Evaluation and security

Talks about: evaluation, limits, and security

JaaS runs Jsonnet on the server and returns the result over HTTP. Three caps bound each evaluation, and a small security model governs what a snippet and its callers can reach. Review and tune both sections before exposing the service to a wider audience.

Evaluation caps

Flag	Default	Effect
`--evaluation-timeout`	`5s`	Wall-clock budget per evaluation. Exceeding it returns `504 evaluation_timeout`. `0` disables the timeout.
`--max-stack`	`500`	Maximum Jsonnet call-stack depth. `0` uses go-jsonnet’s own default.
`--max-concurrent-evals`	`max(GOMAXPROCS*4, 16)`	In-flight evaluations allowed at once. Excess requests return `503 evaluation_unavailable`. `0` disables the cap.

./jaas \
  --snippet-directory examples/snippets/dashboards \
  --evaluation-timeout 2s \
  --max-stack 1000 \
  --max-concurrent-evals 32

The default for --max-concurrent-evals bounds worst-case goroutine pile-up under a runaway snippet. Each in-flight evaluation pins roughly one CPU for its working set, so raising the cap far above the available parallelism queues work without adding throughput.

Security model

Library paths are an unrestricted read scope. Any file reachable under a configured --library-path, or under a snippet’s own directory, can be import-ed or importstr-ed by any snippet — go-jsonnet’s importer does not sandbox per snippet. Scope these directories tightly. Never point them at /, /etc, or anywhere holding credentials.

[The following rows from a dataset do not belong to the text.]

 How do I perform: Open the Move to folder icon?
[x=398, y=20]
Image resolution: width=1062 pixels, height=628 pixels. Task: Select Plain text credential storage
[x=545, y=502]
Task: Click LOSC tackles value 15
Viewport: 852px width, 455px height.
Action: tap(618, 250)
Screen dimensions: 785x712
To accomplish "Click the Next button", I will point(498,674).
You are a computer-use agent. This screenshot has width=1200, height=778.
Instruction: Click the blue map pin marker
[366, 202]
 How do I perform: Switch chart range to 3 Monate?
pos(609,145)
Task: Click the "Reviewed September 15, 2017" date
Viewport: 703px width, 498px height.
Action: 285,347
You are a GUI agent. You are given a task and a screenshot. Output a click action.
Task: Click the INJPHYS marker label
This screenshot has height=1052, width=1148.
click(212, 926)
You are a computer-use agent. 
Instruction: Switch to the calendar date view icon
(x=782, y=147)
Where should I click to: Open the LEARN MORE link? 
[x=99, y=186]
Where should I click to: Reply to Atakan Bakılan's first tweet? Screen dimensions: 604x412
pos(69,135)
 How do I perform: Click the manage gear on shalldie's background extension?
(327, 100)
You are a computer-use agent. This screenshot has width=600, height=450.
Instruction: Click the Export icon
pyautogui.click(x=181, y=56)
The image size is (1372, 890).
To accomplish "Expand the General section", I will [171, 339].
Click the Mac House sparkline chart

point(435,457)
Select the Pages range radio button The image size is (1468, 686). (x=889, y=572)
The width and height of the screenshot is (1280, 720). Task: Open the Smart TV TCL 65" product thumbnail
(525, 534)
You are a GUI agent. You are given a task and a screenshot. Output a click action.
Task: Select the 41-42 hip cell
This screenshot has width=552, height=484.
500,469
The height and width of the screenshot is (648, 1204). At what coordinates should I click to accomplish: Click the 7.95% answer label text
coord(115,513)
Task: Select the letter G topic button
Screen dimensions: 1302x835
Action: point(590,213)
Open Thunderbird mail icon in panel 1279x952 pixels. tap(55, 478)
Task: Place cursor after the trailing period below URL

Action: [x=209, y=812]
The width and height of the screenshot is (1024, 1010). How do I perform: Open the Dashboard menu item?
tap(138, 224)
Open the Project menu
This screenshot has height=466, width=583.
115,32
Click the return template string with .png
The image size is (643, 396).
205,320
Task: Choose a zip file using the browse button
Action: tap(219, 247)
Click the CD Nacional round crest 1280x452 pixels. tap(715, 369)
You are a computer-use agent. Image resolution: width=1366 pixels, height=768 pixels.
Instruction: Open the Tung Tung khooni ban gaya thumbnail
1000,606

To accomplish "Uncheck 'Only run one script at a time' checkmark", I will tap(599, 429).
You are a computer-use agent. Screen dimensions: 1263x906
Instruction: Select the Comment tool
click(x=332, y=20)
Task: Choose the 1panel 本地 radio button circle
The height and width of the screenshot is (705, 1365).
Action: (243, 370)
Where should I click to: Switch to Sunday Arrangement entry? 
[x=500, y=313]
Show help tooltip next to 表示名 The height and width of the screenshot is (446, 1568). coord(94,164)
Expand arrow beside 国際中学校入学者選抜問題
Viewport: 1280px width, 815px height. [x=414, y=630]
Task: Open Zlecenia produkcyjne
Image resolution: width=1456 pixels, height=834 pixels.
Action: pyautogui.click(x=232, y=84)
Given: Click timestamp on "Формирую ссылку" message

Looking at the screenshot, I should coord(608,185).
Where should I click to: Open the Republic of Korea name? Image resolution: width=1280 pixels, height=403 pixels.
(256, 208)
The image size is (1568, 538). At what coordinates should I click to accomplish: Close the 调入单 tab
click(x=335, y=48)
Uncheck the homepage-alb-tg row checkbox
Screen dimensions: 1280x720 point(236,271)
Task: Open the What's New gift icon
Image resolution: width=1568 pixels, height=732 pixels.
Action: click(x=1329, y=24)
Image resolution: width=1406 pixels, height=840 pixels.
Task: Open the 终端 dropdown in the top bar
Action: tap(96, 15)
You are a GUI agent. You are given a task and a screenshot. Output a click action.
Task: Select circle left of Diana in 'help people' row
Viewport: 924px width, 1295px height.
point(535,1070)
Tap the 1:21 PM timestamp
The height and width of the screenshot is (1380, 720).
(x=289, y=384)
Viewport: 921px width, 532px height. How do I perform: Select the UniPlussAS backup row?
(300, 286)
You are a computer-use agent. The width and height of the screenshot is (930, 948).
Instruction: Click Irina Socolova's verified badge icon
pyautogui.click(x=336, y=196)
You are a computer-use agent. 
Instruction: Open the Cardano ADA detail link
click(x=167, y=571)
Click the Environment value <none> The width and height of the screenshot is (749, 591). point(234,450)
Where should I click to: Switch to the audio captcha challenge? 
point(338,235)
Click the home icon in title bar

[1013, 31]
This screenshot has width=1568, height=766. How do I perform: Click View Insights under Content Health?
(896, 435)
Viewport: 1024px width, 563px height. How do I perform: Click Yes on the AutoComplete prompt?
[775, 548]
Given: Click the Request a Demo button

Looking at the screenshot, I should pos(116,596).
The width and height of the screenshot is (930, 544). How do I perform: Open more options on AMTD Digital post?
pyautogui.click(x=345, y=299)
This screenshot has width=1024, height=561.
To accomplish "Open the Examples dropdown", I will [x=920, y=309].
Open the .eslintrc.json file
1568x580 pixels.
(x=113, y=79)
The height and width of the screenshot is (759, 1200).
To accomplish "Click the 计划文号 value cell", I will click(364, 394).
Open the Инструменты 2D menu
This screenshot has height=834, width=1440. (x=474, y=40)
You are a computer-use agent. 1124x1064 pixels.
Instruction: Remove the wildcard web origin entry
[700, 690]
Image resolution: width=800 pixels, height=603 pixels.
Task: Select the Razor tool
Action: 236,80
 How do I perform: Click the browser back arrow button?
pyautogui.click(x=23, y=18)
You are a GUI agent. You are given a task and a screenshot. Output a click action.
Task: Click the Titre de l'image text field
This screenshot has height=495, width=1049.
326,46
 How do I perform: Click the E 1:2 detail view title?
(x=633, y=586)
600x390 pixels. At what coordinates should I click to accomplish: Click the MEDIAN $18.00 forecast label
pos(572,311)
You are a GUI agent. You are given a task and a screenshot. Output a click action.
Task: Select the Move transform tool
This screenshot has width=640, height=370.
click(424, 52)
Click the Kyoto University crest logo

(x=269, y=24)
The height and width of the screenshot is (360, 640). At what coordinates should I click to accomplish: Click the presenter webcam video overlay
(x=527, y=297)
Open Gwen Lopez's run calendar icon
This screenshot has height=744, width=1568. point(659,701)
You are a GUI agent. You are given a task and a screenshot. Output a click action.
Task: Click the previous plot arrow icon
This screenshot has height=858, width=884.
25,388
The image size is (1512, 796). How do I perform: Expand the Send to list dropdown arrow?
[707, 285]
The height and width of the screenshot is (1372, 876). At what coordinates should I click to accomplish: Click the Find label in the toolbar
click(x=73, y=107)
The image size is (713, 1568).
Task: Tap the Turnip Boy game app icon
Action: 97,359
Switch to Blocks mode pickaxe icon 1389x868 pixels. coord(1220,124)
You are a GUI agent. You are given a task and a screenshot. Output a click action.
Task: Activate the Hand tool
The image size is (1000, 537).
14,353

Snippets are operator-controlled, not caller-controlled. Callers supply only top-level arguments through the query string. Jsonnet’s import and importstr require string-literal paths, so a TLA or external variable cannot construct an import path. Deploying a snippet authored by someone you do not trust is equivalent to running their code on the server.

Snippet name resolution is sandboxed. The URL’s snippet segment resolves through Go’s os.Root, which rejects .. traversal and symlinks that escape the configured snippet directory. A URL like /jsonnet/../etc/passwd returns 404, even though the OS would otherwise resolve the path.

Evaluation has caps but no mid-flight cancellation. --evaluation-timeout bounds wall-clock time and --max-stack bounds call-stack depth, but go-jsonnet cannot abort an evaluation already running. A slow snippet keeps consuming CPU until it finishes naturally or the timeout fires the HTTP response. Size container CPU and memory limits to absorb that worst case.

The Prometheus metrics jaas_eval_in_flight (gauge: live in-flight count), jaas_eval_unavailable_total (counter: cumulative cap rejections), and jaas_eval_outstanding_timed_out (gauge: evals still running after their request timed out) surface how close evaluation runs to these caps. See Observability for detail.

The HTTP status codes these caps produce are documented in the rendering endpoint error contract.